The exercise:
Write out every line of the following material word for word, with no changes.
[BEGIN Stored rows]
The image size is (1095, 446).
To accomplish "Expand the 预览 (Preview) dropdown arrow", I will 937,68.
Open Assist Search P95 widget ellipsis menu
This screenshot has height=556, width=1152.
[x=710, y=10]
[END Stored rows]
In response:
The image size is (1095, 446).
To accomplish "Expand the 预览 (Preview) dropdown arrow", I will 937,68.
Open Assist Search P95 widget ellipsis menu
This screenshot has height=556, width=1152.
[x=710, y=10]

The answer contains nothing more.